Ai tempi dei vichinghi essere re era una medaglia a due facce. Da un lato c’era l’onore di condurre il proprio popolo, dall’altro la responsabilità di non fare errori, in quanto nel mondo scandinavo deporre un re e tagliargli la testa era un fatto considerato normale. Il potere non era mai concesso senza una responsabilità, l’autorità era sempre in discussione ed era una concessione del popolo al sovrano.
Nel mondo mediterraneo, in particolare in Italia, nel corso dei secoli si è sviluppato un tipo di rapporto molto diverso, simile a quello della religione. Così come il potere del Papa è indiscutibile e una volta che lo si ottiene lo si esercita in modo assoluto, così chi arriva a una posizione di autorità si sente investito di un potere illimitato e garantito a priori dalla posizione che si occupa, invece che dalla capacità di esercitare il potere al servizio dei cittadini.
Al contrario dei professionisti che sono sempre in discussione e vessati da corsi di formazione e aggiornamento professionale, nella politica l’autorità è soggetta solo alla scadenza elettorale.
Questo tipo di relazione determina che il popolo tende a delegare all’autorità ogni scelta riguardante la propria vita, senza giudizio. Anche se l’autorità dovesse pretendere obbligazioni dannose per i cittadini, questi tendono a compierle in quanto emanazioni dell’autorità.

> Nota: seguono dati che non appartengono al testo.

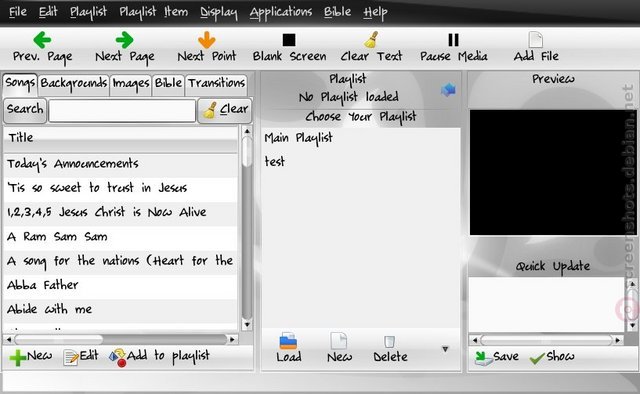Image resolution: width=640 pixels, height=394 pixels.
Task: Click the blue arrow beside No Playlist loaded
Action: click(x=448, y=89)
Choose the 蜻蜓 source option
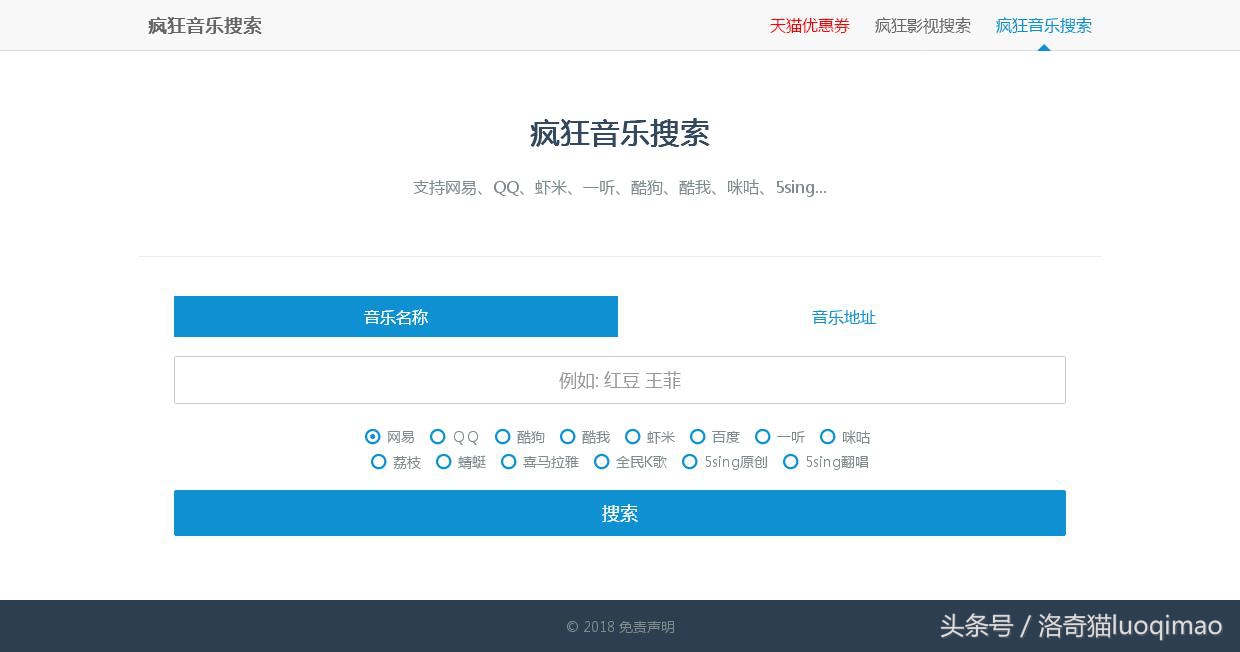 (x=444, y=462)
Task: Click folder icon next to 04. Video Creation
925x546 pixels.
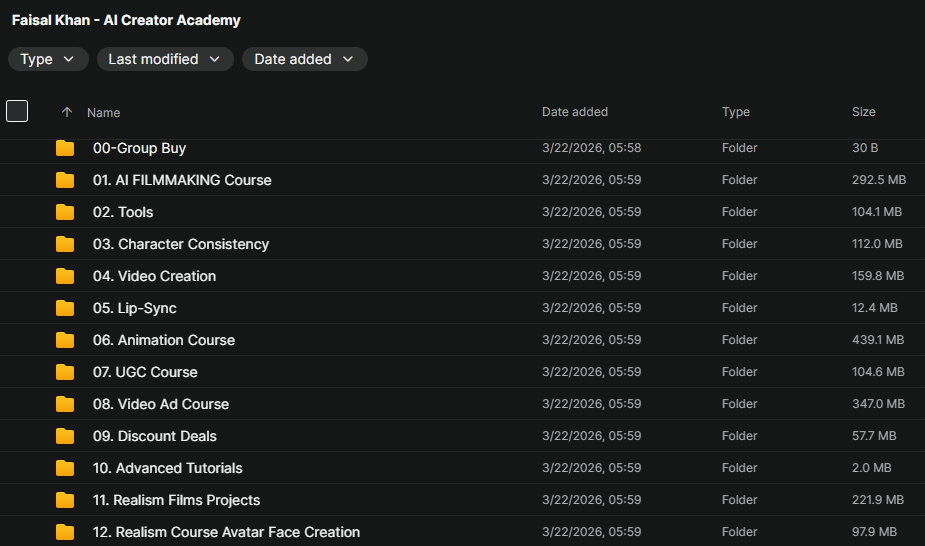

È un rapporto che si fonda sulla fedeltà assoluta, sull’obbedienza. E questa obbedienza è un lato di una medaglia in cui l’altra faccia è l’atteggiamento assistenziale nei confronti dello Stato: in cambio della obbedienza assoluta e incondizionata si riceve il proprio sostentamento. E questo può avvenire solo perché esiste una discrepanza perchè lo Stato non viene inteso come costituito dai cittadini ma come un’entità a sé stante, quasi di ordine divino che determina le nostre vite. E a cui dobbiamo essere sempre disposti a sacrificare tutto di noi stessi per il suo bene.
Forse questo è un retaggio di un popolo che nel corso dei secoli è stato quasi sempre dominato da potenze straniere che sottomettevano i cittadini pretendendo solo l’obbedienza. Come avviene nelle ex colonie e in generale in ogni forma di dominazione aggressiva.
In un periodo in cui l’autorità sta spesso dimostrando arroganza e incapacità di governare nella sua complessità il popolo, può essere l’occasione di risvegliare nei cittadini una coscienza critica nei confronti dell’autorità, per comprendere infine che l’autorità ultima sono i cittadini, mentre i politici sono dei semplici delegati da cui si deve pretendere sempre la massima aderenza al mandato costituzionale.
A costo della perdita di ogni autorità e libertà. Loro, non nostra.